Pandemic recovery in Africa: A case for strengthening insolvency laws for rescuing small and medium enterprises
Authors: Williams C. Iheme and Sanford U. Mba
Affiliations: LLB, LLM, SJD. Associate Professor of Law, Jindal Global Law School; Visiting Professor, Strathmore Law School; LLB, LLM, SJD. Senior Associate in the law firm Dentons ACAS
Source: Journal of Comparative Law in Africa, Volume 8 Issue 2, p. 74 – 103
Small and Medium Enterprises (SMEs) play a significant role in the economy of developing countries. Although SMEs contribute to economic growth, they still struggle with access to finance and cash flow constraints.
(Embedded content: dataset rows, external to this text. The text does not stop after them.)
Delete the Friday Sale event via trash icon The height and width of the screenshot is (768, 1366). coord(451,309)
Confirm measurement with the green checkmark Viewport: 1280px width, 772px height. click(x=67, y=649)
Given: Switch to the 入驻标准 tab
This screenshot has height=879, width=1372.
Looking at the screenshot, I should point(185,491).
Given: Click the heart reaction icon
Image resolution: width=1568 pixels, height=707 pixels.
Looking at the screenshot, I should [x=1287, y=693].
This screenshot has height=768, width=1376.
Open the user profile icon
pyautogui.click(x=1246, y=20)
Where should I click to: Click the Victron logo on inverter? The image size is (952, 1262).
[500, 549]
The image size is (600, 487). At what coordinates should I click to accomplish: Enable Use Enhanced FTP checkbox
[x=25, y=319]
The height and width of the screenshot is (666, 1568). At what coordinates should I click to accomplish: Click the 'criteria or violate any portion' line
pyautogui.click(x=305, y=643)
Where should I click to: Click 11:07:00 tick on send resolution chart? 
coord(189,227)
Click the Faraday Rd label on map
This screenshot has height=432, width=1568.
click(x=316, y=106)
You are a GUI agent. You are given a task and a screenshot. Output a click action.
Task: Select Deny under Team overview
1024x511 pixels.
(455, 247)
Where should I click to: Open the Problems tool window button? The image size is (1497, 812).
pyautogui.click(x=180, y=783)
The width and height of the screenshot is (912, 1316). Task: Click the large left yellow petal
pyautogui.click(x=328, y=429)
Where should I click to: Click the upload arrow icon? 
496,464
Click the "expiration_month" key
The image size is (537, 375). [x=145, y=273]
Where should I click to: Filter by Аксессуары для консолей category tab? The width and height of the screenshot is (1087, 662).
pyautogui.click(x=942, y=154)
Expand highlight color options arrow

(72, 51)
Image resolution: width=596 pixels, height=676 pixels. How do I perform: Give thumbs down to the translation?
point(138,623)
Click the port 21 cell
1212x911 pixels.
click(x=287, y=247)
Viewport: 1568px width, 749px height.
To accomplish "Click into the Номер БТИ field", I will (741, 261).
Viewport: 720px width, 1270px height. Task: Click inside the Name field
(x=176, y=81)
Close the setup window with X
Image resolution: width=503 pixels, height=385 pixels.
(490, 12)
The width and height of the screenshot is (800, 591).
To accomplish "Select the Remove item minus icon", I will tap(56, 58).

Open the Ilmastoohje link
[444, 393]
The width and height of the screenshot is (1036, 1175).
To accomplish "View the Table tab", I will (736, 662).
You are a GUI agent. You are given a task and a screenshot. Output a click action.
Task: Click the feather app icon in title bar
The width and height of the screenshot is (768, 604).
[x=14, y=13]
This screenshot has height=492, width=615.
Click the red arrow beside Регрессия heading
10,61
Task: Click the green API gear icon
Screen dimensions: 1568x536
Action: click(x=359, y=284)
The coronavirus (COVID-19) pandemic worsened this situation, making it necessary for countries to develop rescue regimes suitable for financially distressed SMEs. Focusing on Nigeria and Kenya – which represent the largest economies in West Africa and East Africa respectively – this paper critically sheds light on the socio-legal challenges posed by extant insolvency law regimes in both countries and their unsuitability for driving SME rescue. As a conversation starter in the African context, the authors identify transplanted concepts and structures which make SME rescue a futility, in the light of local circumstances, while proposing solutions tailored to the social milieu of both countries.